To qualify for a state long-term care partnership program, an LTCI policy must meet requirements set forth in the Deficit Reduction Act. States can also impose additional requirements on partnership-qualified policies, but they must apply the same requirements to non- PQ policies as well.
A PQ policy must be federally tax-qualified, issued after the state program became effective, and sold to a resident of the state. It must contain certain consumer protection provisions in the areas of documentation and disclosure; benefits; exclusions and limitations; renewal, replacement, and termination of coverage; claims; and sales and marketing. However, these provisions are drawn from the NAIC LTCI Model Act and Model Regulation, so they are in fact included in most LTCI policies. On the other hand, PQ policies can differ from other policies in the area of inflation protection, where the DRA imposes age-based requirements.

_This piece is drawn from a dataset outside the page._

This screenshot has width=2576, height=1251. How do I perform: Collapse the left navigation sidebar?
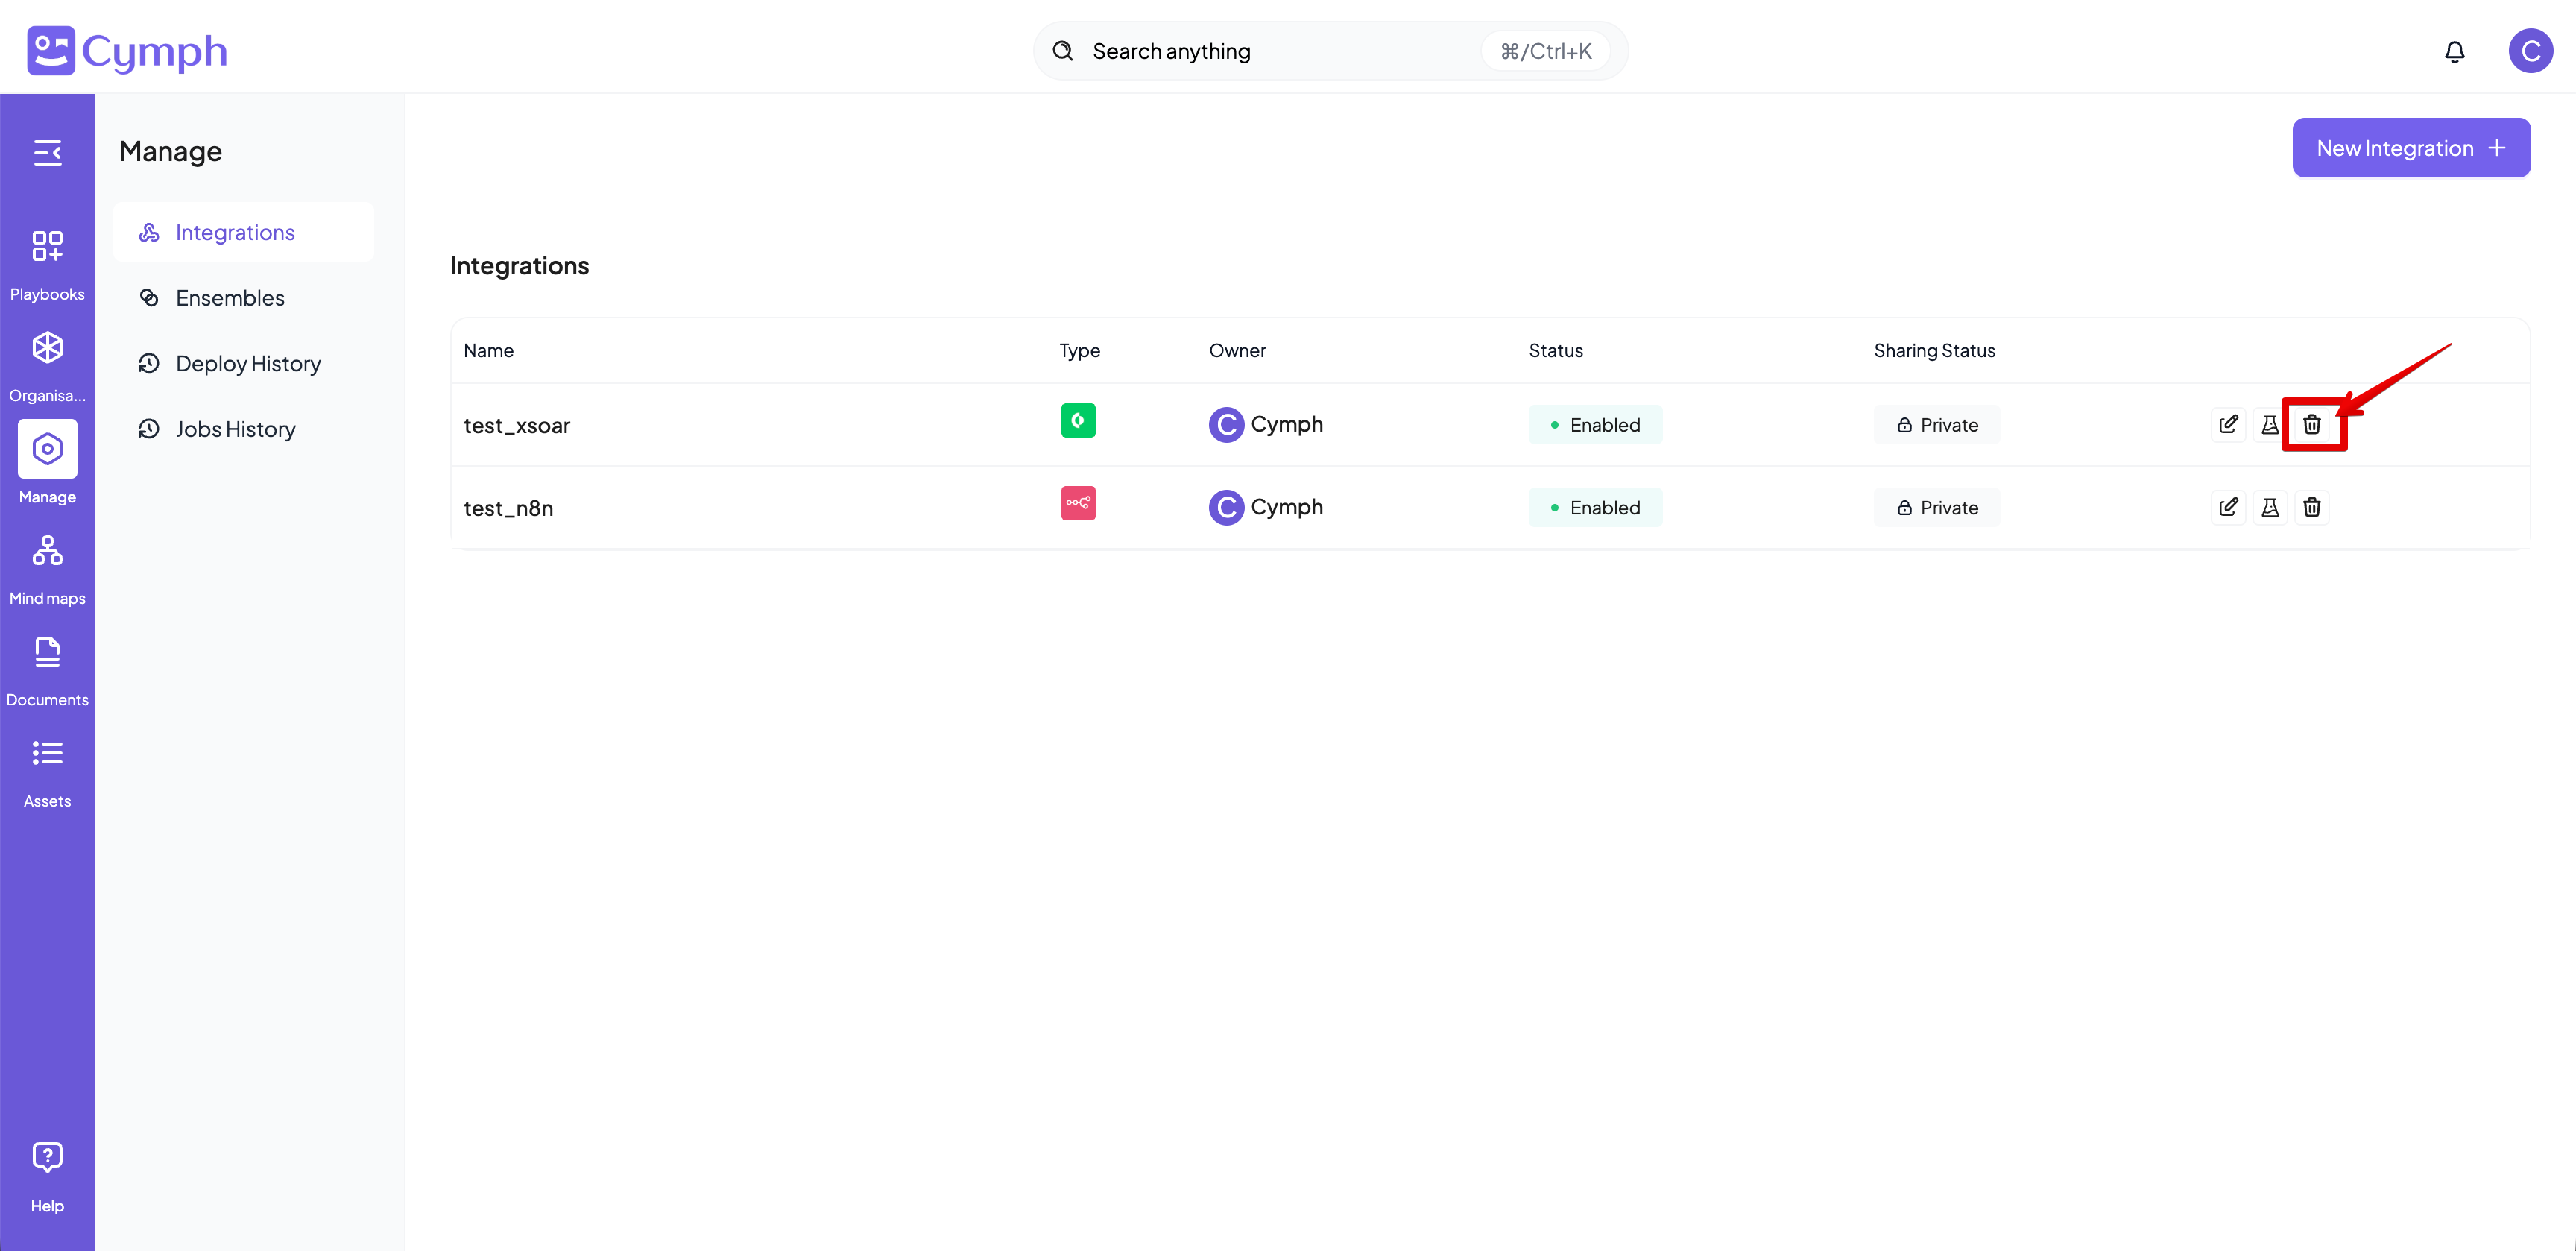(47, 152)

The Deficit Reduction Act establishes the framework for new state partnership programs, but its provisions leave room for interpretation and variation by the states. States can also set their own requirements for PQ policies, as long as they apply these requirements to non-PQ policies as well.
PQ policies must provide "annual compound inflation protection" to insureds who are 60 years old or younger at purchase, but states may differ in how they interpret and implement this language. A state mayor may not allow less than a 5 percent annual rate or a guaranteed purchase option, and it mayor may not permit insureds to downgrade their inflation protection as they age.
An insured can exchange an existing non-PQ LTCI policy for a PQ policy, but only benefits received under the PQ policy are counted toward Medicaid asset protection.
Changes made to a policy after it is issued do not affect its PQ status as long as all PQ requirements continue to be met. States will need to define what coverage changes would violate their PQ requirements, and insurers will then take steps to prevent consumers from inadvertently losing the PQ status of their policies.
If an insured with a PQ policy moves to another state, he will be entitled to Medicaid asset protection in the new state only if it has a partnership program and also has reciprocity with the old state. Reciprocity is promoted but not required by the DRA.
An insured does not have to wait until the benefits of his partnership LTCI policy are exhausted to apply for Medicaid, but the amount of assets that will be protected is based on the amount of insurance benefits he has received when he applies, even if more benefits are paid under the policy. Waiting until all insurance benefits have been paid is often but not always advantageous.
As a result of the DRA requirements, there will generally be little difference between PQ and non-PQ policies in a state. The main difference between the PQ and non-PQ versions of a product would be that a purchaser who wants his policy to have PQ status would need to purchase an inflation protection option that meets PQ requirements for his age.
For an insurance product that meets all PQ requirements to be a PQ policy, the state insurance department must review and certify it, and the insurer must prominently disclose its PQ status to consumers.
Insurance companies will have to report information on their PQ policies so that state Medicaid programs can grant asset protection when applicable, and so that the states and the federal government can evaluate partnership programs and set policy for them.
For insurance agents, there will be new training requirements for selling partnership LTCI policies.